1. A male gerbil (SPF) purchased at 5 weeks of age from the experimental animal Seak Yoshitomi was preliminarily raised for 8 days and used for the experiment. Gerbils were bred throughout the pre-breeding period and experimental period in an infected animal breeding room (lighting time 7:00 to 19:00, ventilation rate 18 times / hour) at a room temperature of 24 ± 3 ° C. and a relative humidity of 55 ± 15%. Two to three gerbils / cage were used. Drinking water was supplied with sterilized distilled water in a water supply bottle, and feed was freely given radiation sterilized solid feed (CMF, oriental yeast) with a feeder. In addition, individual identification of gerbils was performed by a pigment (picric acid solution) coating method.

2. Preparation of Infectious Bacteria and Bacterial Solution A standard strain of H. pylori (43504 strain was purchased from ATCC) was used as an infectious strain. Brain-heart infusion (BHI) medium (Lot. No. 48001, Eiken Equipment Co.) containing 10% fetal bovine serum (Lot. No. 4391F, Dainippon Pharmaceutical) was added to the preserved strain and reconstituted. And cultured at 37 ° C. under microaerobic conditions (using Campipack, Becton Dickinson, Lot. No. 4204653) for a concentration of about 2.6 × 10 ⁴ CFU / ml.

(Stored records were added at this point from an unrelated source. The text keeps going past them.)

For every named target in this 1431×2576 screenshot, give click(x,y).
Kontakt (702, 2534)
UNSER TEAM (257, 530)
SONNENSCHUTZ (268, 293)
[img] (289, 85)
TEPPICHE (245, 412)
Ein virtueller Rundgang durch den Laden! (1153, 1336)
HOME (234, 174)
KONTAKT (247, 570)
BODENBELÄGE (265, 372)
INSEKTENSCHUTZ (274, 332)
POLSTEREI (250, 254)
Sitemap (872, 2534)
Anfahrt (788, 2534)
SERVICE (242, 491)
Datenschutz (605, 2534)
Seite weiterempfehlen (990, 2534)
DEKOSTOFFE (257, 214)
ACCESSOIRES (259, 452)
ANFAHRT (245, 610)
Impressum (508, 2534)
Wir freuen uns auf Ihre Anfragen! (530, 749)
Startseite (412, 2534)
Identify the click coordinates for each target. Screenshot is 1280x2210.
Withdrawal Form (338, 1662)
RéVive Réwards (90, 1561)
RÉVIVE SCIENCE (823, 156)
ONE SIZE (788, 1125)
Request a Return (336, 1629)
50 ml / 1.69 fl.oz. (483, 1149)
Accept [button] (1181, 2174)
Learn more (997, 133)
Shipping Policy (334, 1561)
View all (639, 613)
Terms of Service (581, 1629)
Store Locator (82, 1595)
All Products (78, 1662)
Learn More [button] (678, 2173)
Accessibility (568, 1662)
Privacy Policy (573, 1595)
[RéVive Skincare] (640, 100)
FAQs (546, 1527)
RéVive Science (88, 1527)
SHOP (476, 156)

3. How to infect H. pylori
We fasted from 24 hours before H. pylori infection until 4 hours after infection. To this fasted gerbil, 2.0 ml of H. pylori culture was orally administered in two portions (5.2 × 10 ⁴ CFU / animal). The infection date was day0.

4). Preparation and administration of test substance Capsinoids were synthesized according to the method described in Kobata et al. (Biosci. Biotechnol. Biochem., 66 (2), 319-327, 2002) (total capsinoid amount (purity) 86.7). %, Capsiate 54%, dihydrocapsiate 26.3%, nordihydrocapsiate 6.4%). The capsinoid was left overnight at room temperature and allowed to warm to room temperature. Then, it weighed in a tube, corn oil was added, and it mixed well using the vortex, and prepared to the designated density | concentration. The dosing solution was prepared at the beginning, and divided into portions each day and stored at -20 ° C. The dosing solution was returned to room temperature on the day before administration, and was well homogenized using a vortex. The administration was carried out orally once a day using a sonde at a predetermined time (between 9 am and 10 am). A prescribed amount of corn oil was administered to the control group. Capsaicin was stored refrigerated and prepared and administered in the same manner as capsinoids.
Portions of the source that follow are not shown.